D. J. Bernstein
Fast arithmetic

# The transposition principle

## Transposition of a matrix

Fix positive integers r and c. Fix a matrix M with r rows and c columns. The standard linear algorithm to compute Mx, given a vector x = (x_1, x_2, ..., x_c), takes rc multiplications by the entries of M and r(c-1) additions.

Some standard optimizations: If an entry of M is known to be 1, its multiplication can be skipped. If an entry of M is known to be 2, its multiplication can be replaced by an addition (a doubling). If an entry of M is known to be 0, its multiplication and corresponding addition can be skipped. (Exception: the addition cannot be skipped if there is no addition, i.e., if the entire row of M is known to be 0.)

Write M* for the transpose of M. The standard linear algorithm to compute M*y, given a vector y = (y_1, y_2, ..., y_r), takes rc multiplications by the entries of M and (r-1)c additions.

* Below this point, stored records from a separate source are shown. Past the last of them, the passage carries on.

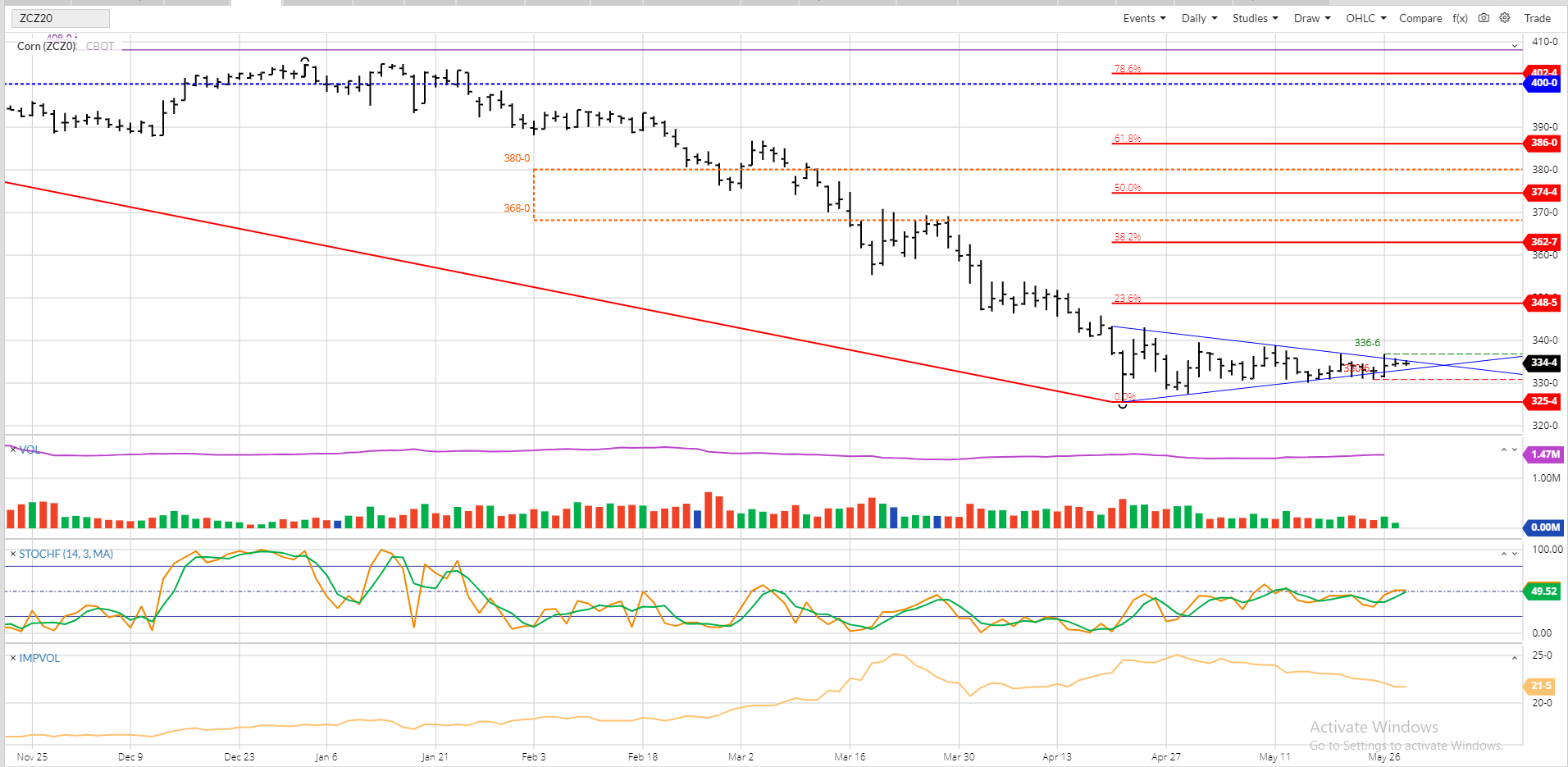The width and height of the screenshot is (1568, 767).
Task: Open the Draw tools menu
Action: point(1312,18)
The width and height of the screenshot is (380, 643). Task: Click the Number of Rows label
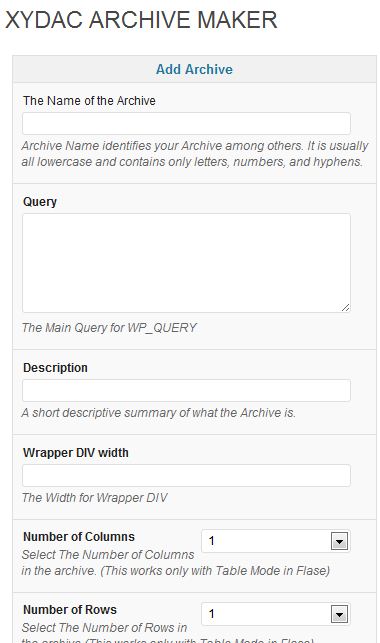point(70,610)
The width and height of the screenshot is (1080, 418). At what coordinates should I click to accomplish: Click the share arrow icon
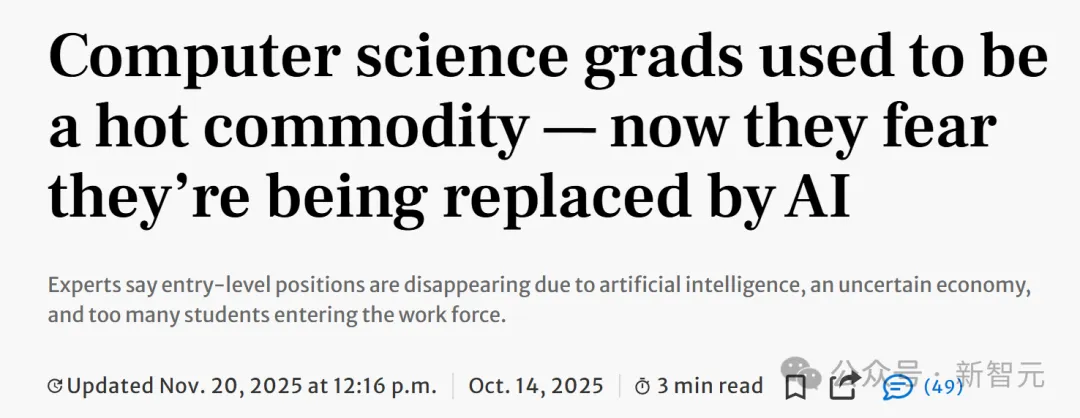coord(845,386)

The transposition principle states that the multiplication by M* has almost exactly the same complexity as the multiplication by M. More precisely, it has the same number of multiplications and exactly r-c more additions. Furthermore, the standard optimizations save the same number of multiplications for M* as they do for M, and the same number of additions for M* as they do for M. (Exception: a row of M known to be 0 loses an addition for M; a column of M known to be 0 loses an addition for M*. In other words, transposition preserves the number of additions plus the number of nontrivial outputs.)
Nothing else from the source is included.